Em março, cerca de 1,7 toneladas de maconha e cocaína foram apreendidas pela Marinha, durante abordagem a uma embarcação perto do pelotão de Vila Bitencourt, em Tabatinga. Também foram apreendidos um fuzil calibre 556 e munições.
Zona de Fronteira
O Brasil tem ao todo nove zonas de tríplice fronteira, a maioria delas na Região Norte, onde existem 9.762 km de fronteira brasileira da região com Venezuela, Colômbia, Peru e Bolívia. Entre elas, a de Tabatinga, a de São Gabriel da Cachoeira (com Colômbia e Venezuela) e a de Atalaia do Norte (Colômbia e Peru), todas no Amazonas. O avanço do crime organizado na região é uma das principais preocupações das autoridades. Atualmente, 21 mil militares estão na região.
Uma das preocupações é que o contigenciamento de gastos feito pelo governo federal prejudique a atuação das Forças Armadas. Somente o Exército sofreu, em 2017, contingenciamento de 43%. Em agosto, os ministros da Defesa de Brasil, Raul Jungmann, e do Peru, Jorge Montesinos, discutiram, em Tabatinga, sobre ações bilaterais de combate ao tráfico de drogas e armas, além do combate aos crimes ambientais na região de fronteira entres países. Foi a segunda vez que o ministro esteve em Tabatinga este ano. Na ocasião, Jungmann chegou a afirmar que contingenciamento de recursos não afeta operações de segurança nas fronteiras.
AmazonLog
Participam do AmazonLog cerca de 2 mil pessoas. Além dos exércitos do Brasil, da Colômbia e do Peru, há militares dos Estados Unidos. Do Brasil, participam cerca de 1.550 militares; a Colômbia deve enviar 150; o Peru, 120; e, os Estados Unidos, 30. Outros países, como Alemanha, Rússia, Canadá, Venezuela, França, Reino Unido e Japão levarão menos de dez representantes cada. A maioria dos militares começou a chegar à cidade no domingo (5).

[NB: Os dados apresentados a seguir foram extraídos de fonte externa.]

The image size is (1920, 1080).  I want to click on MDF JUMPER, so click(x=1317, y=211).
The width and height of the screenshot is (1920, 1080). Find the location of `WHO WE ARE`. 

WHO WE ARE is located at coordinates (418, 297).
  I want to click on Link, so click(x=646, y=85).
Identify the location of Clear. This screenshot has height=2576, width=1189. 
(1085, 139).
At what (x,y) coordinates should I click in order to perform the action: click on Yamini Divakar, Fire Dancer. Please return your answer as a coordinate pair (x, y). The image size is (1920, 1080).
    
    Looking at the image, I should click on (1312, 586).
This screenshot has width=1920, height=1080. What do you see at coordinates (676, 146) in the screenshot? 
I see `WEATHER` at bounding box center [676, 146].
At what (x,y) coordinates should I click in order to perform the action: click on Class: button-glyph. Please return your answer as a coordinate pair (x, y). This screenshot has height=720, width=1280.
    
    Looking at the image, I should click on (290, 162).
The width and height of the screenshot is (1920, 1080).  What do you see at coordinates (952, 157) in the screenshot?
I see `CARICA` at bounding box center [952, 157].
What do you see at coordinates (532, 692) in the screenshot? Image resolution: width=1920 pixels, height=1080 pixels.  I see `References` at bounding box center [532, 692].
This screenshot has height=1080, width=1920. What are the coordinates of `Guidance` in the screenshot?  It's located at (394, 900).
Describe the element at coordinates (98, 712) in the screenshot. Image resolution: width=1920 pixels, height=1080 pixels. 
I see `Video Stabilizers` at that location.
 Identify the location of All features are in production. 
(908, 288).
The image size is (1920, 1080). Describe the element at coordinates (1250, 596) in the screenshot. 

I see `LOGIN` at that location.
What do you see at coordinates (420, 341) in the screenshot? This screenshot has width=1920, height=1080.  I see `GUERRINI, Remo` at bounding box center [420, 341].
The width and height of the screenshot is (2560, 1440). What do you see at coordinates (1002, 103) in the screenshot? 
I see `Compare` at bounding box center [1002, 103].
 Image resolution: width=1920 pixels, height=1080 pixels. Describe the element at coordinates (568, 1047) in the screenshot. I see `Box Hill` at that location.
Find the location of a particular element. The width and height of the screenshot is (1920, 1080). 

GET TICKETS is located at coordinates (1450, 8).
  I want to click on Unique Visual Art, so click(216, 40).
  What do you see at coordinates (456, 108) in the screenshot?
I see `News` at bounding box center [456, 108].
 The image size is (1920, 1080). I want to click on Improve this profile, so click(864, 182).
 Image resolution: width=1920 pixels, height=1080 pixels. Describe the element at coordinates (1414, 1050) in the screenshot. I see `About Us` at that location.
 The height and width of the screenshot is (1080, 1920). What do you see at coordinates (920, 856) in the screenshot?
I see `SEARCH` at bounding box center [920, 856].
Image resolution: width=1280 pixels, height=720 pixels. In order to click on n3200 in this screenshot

A atividade envolve unidades de transporte, logística, manutenção, suprimento, evacuação e engenharia. No caso de catástrofes, por exemplo, requer o planejamento logístico de deslocamento de equipamentos, suprimentos e equipes até o local da ação. Durante o treinamento, são realizadas simulações do preparo da área, do atendimento aos feridos e da evacuação do local.
Segundo o Exército, parte da estrutura montada para o AmazonLog17 ficará como benefício para a cidade, a exemplo da manutenção realizada na rede elétrica de parte da cidade. O local de realização do exercício de logística poderá ser posteriormente transformado em área de lazer para a população.
Além de capacitar militares das Forças Armadas, o evento tem como objetivo promover uma atuação mais integrada das instituições que atuam em catástrofes naturais e acidentes, como Defesa Civil, Corpo de Bombeiros, secretarias estaduais e polícias militar e civil.